**EXERCISE OBJECTIVE**: Please check every line of the listing for "layer" and copy each line where it is found.

**ENTRIES SUPPLIED**:
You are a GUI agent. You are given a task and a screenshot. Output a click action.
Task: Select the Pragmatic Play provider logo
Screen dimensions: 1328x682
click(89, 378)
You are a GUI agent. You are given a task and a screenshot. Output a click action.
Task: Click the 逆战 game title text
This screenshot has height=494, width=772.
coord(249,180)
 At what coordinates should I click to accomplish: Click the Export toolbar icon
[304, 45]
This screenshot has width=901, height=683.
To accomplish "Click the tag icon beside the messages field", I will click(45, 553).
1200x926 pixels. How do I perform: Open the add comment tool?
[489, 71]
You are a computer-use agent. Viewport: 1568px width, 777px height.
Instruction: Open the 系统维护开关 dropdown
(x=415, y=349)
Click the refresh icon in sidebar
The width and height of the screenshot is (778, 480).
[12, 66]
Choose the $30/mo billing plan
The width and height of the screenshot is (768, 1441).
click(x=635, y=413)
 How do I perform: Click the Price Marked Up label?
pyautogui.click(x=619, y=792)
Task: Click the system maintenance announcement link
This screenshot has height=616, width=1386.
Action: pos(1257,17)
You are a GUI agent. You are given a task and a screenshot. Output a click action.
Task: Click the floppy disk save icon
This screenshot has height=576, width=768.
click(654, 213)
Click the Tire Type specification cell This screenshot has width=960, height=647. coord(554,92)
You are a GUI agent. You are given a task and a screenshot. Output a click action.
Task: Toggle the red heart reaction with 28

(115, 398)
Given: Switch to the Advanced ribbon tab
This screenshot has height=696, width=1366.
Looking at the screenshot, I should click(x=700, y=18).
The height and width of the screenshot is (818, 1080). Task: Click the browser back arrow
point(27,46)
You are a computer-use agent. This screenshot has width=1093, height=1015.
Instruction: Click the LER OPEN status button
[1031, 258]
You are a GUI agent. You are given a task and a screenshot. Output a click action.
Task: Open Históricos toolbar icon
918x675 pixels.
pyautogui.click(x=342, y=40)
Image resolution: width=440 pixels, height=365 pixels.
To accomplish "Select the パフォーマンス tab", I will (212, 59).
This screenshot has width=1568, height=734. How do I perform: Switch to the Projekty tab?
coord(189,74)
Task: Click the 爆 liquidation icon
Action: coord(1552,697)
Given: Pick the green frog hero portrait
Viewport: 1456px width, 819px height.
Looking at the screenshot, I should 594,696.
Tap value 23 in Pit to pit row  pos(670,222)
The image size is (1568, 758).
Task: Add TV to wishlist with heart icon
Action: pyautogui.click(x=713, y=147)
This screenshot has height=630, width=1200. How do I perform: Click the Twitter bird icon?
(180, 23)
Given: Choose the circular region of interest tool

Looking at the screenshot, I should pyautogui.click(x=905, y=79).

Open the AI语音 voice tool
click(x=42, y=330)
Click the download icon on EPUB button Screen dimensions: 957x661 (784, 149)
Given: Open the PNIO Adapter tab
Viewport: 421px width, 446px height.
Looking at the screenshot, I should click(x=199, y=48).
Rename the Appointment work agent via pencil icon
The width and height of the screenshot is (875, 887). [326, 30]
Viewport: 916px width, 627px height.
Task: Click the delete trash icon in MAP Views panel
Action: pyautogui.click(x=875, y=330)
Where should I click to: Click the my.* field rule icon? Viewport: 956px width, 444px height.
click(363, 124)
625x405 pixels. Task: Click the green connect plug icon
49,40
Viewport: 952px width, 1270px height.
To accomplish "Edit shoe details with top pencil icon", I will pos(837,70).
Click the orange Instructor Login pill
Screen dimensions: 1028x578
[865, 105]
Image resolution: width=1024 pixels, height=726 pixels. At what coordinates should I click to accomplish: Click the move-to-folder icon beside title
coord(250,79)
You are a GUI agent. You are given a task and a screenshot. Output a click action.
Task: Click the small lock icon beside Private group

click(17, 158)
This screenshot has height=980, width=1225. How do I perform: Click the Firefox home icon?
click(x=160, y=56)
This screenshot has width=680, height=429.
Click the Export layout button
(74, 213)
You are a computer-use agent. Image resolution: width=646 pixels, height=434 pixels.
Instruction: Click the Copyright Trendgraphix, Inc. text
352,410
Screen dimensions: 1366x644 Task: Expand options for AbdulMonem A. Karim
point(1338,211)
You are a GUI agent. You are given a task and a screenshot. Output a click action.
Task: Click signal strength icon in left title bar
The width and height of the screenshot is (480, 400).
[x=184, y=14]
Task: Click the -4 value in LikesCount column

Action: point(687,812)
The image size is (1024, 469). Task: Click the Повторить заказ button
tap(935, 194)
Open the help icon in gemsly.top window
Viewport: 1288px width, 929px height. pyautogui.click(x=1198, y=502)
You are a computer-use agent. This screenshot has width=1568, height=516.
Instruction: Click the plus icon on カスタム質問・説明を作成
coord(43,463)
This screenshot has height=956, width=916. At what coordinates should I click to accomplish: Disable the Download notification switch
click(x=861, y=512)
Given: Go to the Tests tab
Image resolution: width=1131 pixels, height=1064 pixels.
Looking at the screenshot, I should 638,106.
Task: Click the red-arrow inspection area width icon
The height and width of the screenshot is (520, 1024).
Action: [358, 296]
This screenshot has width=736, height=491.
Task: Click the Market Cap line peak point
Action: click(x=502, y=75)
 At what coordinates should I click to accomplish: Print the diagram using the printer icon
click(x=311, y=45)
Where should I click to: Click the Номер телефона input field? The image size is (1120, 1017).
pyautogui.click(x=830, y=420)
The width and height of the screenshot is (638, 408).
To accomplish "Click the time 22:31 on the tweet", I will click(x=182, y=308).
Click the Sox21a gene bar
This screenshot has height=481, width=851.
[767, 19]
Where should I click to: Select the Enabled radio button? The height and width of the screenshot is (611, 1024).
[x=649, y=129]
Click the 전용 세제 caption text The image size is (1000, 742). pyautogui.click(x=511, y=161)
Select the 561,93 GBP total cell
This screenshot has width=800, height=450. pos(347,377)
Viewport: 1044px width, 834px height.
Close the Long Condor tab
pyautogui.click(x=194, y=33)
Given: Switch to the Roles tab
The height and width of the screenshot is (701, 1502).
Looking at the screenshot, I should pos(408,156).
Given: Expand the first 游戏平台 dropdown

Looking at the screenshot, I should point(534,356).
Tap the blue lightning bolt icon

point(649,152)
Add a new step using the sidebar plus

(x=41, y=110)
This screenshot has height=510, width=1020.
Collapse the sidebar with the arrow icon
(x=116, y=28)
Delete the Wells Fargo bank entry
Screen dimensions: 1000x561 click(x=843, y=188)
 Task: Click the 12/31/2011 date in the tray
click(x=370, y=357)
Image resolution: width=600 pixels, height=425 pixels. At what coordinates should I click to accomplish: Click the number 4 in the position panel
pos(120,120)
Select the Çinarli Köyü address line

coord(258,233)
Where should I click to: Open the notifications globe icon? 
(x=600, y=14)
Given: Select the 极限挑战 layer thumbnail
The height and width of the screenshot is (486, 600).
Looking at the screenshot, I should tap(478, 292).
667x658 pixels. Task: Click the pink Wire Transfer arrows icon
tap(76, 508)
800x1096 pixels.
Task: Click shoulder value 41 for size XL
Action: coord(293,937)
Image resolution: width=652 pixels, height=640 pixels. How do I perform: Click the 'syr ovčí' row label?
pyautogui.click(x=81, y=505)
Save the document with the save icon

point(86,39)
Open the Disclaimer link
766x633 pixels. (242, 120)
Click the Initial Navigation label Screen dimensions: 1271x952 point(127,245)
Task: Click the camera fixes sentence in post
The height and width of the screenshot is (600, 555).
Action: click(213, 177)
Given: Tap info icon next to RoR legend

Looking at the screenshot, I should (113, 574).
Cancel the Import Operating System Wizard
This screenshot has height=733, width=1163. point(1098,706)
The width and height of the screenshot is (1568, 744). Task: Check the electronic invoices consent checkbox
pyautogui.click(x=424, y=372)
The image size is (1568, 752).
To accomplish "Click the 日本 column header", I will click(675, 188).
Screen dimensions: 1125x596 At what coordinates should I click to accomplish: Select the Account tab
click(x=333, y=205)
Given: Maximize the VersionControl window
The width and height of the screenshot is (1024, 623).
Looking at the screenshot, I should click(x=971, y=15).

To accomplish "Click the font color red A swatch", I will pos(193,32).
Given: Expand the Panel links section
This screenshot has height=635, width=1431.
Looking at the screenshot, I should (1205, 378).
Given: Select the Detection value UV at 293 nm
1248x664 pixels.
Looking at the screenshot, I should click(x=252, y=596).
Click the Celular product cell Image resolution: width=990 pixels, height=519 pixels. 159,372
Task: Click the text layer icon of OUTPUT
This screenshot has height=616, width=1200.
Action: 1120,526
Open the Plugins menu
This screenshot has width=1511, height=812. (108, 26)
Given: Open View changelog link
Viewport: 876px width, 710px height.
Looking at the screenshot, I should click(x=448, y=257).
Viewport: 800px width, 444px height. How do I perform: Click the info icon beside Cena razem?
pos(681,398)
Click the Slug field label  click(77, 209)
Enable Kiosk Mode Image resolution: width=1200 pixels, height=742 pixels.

**ANSWER BOX**:
Given: Select the 极限挑战 layer thumbnail
Task: Click the text layer icon of OUTPUT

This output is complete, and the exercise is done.